The study recorded roughly 2,800 cases in the U.S. in 2010, up from about 1,500 cases in 2007. Compared to melanoma with its tens of thousands of new cases each year, MCC is still rare and often fatal due to lack of awareness among doctors and the public.

Dr. Park estimates the number of new MCC cases will rise to 2,835 cases a year in 2020 and 3,284 in 2025, with 75% of that increase due to the aging Baby Boomer population and 25% due to population growth.1,2

Often a late diagnosis

Merkel cell carcinoma is a rare form of skin cancer, most often diagnosed in older people. In fact, the average age of diagnosis is 65, and unlike melanoma, the incidence of MCC continues after age 85. However, MCC can also occur among people ages 40-64.3

Dr. Park and her team also estimate that Merkel cell carcinoma has a mortality rate of roughly 40% versus 8% for melanoma. The higher mortality rate is partially due to MCC's aggressive nature and partially to late diagnosis, said Dr. Park.

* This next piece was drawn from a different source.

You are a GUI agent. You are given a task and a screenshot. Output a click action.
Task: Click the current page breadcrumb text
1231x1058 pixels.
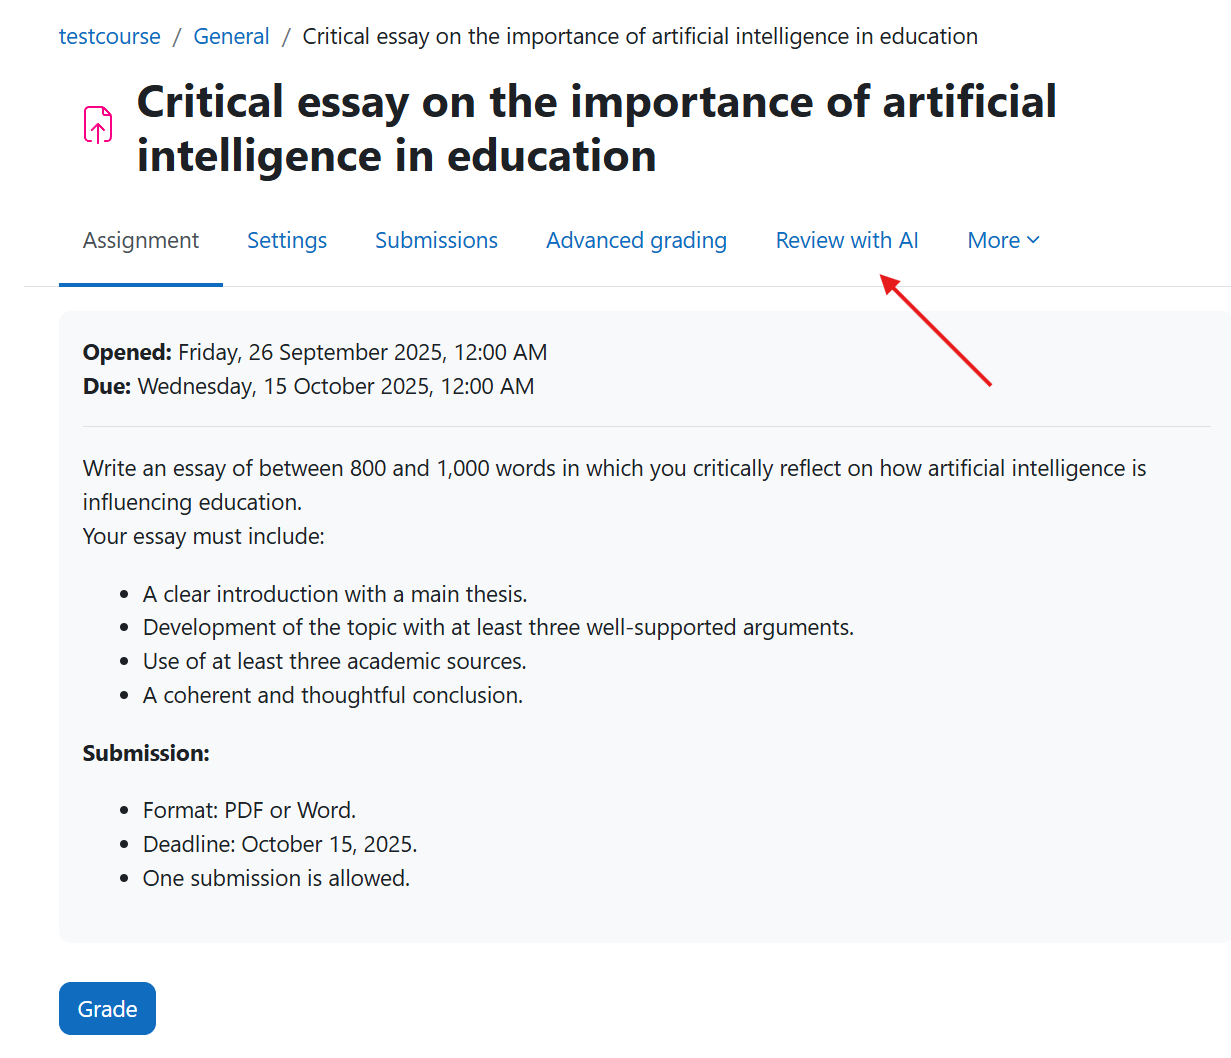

Sounding the alarm for early diagnosis

As with other forms of cancer, better outcomes require early diagnosis. However, Merkel cell carcinoma's rarity means that even experienced dermatologists may have never seen a case. Increasing the level of difficulty in getting an accurate and early diagnosis, Merkel cell carcinoma may present in a variety of ways.

An MCC tumor usually appears as a firm lump that is painless and grows quickly. It may be red, purple or skin-colored, unlike melanoma which usually looks like a dark mole.3 MCC most often appears where the skin has received the most sun, or ultraviolet light exposure: on the face, shoulders and upper arms. It's more common in fair skinned people and slightly more common among men.

Risk factors for Merkel cell carcinoma

  • Infection with the Merkel cell polymavirus
  • Weakened immune system (eg, after organ transplantation, chronic blood cancer, HIV infection, or aging)
  • Psoriasis treatment with psoralen and ultraviolet A (PUVA)
  • History of another cancer1,2

Approximately 20% of cases appear to be the direct result of exposure to sun, or ultraviolet light, rather than the virus, Dr. Park said.1

Hope on the horizon

There is a glimmer of good news amongst the gloom. Awareness of MCC is growing, so early identification is increasing, too. At stage 1, MCC is usually treated with surgery followed by radiation. For more advanced cases, the new FDA-approved immunotherapy drug Bavencio® (avelumab) has been approved by the FDA.1-3

With more cases identified and identified early, doctors expect survival rates to improve, said Darrell Rigel, MD, of New York University in New York City.1

To protect yourself from MCC, it's important to reduce the amount of sun you are exposed to over time. Dermatologists recommend people seek shade when possible, wear protective clothing and use a broad-spectrum, water-resistant sunscreen of SPF 30 or higher.